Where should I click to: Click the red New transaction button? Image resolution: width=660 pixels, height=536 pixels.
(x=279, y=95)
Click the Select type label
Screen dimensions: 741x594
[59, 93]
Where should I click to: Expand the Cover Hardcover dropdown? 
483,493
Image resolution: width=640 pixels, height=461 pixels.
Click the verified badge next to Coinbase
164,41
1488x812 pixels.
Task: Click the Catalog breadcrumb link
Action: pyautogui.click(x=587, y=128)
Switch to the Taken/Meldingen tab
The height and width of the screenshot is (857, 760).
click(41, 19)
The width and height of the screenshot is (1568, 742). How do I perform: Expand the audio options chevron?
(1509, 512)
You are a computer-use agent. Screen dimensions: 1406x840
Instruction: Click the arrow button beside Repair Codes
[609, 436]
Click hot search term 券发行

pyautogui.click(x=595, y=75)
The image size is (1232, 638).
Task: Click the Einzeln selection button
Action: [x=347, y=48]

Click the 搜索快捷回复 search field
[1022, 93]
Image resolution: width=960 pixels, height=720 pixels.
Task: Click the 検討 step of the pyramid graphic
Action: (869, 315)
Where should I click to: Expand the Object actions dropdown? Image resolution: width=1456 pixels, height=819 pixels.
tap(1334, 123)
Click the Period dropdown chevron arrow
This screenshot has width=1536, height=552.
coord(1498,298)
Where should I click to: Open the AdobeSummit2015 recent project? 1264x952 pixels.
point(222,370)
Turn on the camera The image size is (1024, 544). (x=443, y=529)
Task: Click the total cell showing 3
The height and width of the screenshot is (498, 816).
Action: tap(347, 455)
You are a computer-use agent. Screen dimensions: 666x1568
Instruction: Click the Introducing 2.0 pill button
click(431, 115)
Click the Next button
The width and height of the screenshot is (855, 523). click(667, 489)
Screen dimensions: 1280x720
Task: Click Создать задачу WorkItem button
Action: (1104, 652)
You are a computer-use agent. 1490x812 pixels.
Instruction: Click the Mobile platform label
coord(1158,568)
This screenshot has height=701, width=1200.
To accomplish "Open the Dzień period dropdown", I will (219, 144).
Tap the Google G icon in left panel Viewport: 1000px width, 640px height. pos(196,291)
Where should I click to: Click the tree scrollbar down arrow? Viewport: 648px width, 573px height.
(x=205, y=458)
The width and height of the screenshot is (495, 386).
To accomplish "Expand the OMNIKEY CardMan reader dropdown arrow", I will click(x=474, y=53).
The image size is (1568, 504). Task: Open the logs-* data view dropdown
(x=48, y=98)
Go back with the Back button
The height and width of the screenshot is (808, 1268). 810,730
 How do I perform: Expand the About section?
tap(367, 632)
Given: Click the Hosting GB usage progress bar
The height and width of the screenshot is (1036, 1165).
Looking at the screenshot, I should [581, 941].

******************************

> [Что нужно сделать]: Приведи эти данные снова, заменив «Instruction» на «Command». Все остальное оставь без изменений.

> [Письменный ответ]:
Where should I click to: Click the red New transaction button? Image resolution: width=660 pixels, height=536 pixels.
(x=279, y=95)
Click the Select type label
Screen dimensions: 741x594
[59, 93]
Where should I click to: Expand the Cover Hardcover dropdown? 
483,493
Image resolution: width=640 pixels, height=461 pixels.
Click the verified badge next to Coinbase
164,41
1488x812 pixels.
Task: Click the Catalog breadcrumb link
Action: pyautogui.click(x=587, y=128)
Switch to the Taken/Meldingen tab
The height and width of the screenshot is (857, 760).
click(41, 19)
The width and height of the screenshot is (1568, 742). How do I perform: Expand the audio options chevron?
(1509, 512)
You are a computer-use agent. Screen dimensions: 1406x840
Command: Click the arrow button beside Repair Codes
[609, 436]
Click hot search term 券发行

pyautogui.click(x=595, y=75)
The image size is (1232, 638).
Task: Click the Einzeln selection button
Action: [x=347, y=48]

Click the 搜索快捷回复 search field
[1022, 93]
Image resolution: width=960 pixels, height=720 pixels.
Task: Click the 検討 step of the pyramid graphic
Action: (869, 315)
Where should I click to: Expand the Object actions dropdown? Image resolution: width=1456 pixels, height=819 pixels.
tap(1334, 123)
Click the Period dropdown chevron arrow
This screenshot has width=1536, height=552.
coord(1498,298)
Where should I click to: Open the AdobeSummit2015 recent project? 1264x952 pixels.
point(222,370)
Turn on the camera The image size is (1024, 544). (x=443, y=529)
Task: Click the total cell showing 3
The height and width of the screenshot is (498, 816).
Action: tap(347, 455)
You are a computer-use agent. Screen dimensions: 666x1568
Command: Click the Introducing 2.0 pill button
click(431, 115)
Click the Next button
The width and height of the screenshot is (855, 523). click(667, 489)
Screen dimensions: 1280x720
Task: Click Создать задачу WorkItem button
Action: (1104, 652)
You are a computer-use agent. 1490x812 pixels.
Command: Click the Mobile platform label
coord(1158,568)
This screenshot has height=701, width=1200.
To accomplish "Open the Dzień period dropdown", I will (219, 144).
Tap the Google G icon in left panel Viewport: 1000px width, 640px height. pos(196,291)
Where should I click to: Click the tree scrollbar down arrow? Viewport: 648px width, 573px height.
(x=205, y=458)
The width and height of the screenshot is (495, 386).
To accomplish "Expand the OMNIKEY CardMan reader dropdown arrow", I will click(x=474, y=53).
The image size is (1568, 504). Task: Open the logs-* data view dropdown
(x=48, y=98)
Go back with the Back button
The height and width of the screenshot is (808, 1268). 810,730
 How do I perform: Expand the About section?
tap(367, 632)
Given: Click the Hosting GB usage progress bar
The height and width of the screenshot is (1036, 1165).
Looking at the screenshot, I should [581, 941].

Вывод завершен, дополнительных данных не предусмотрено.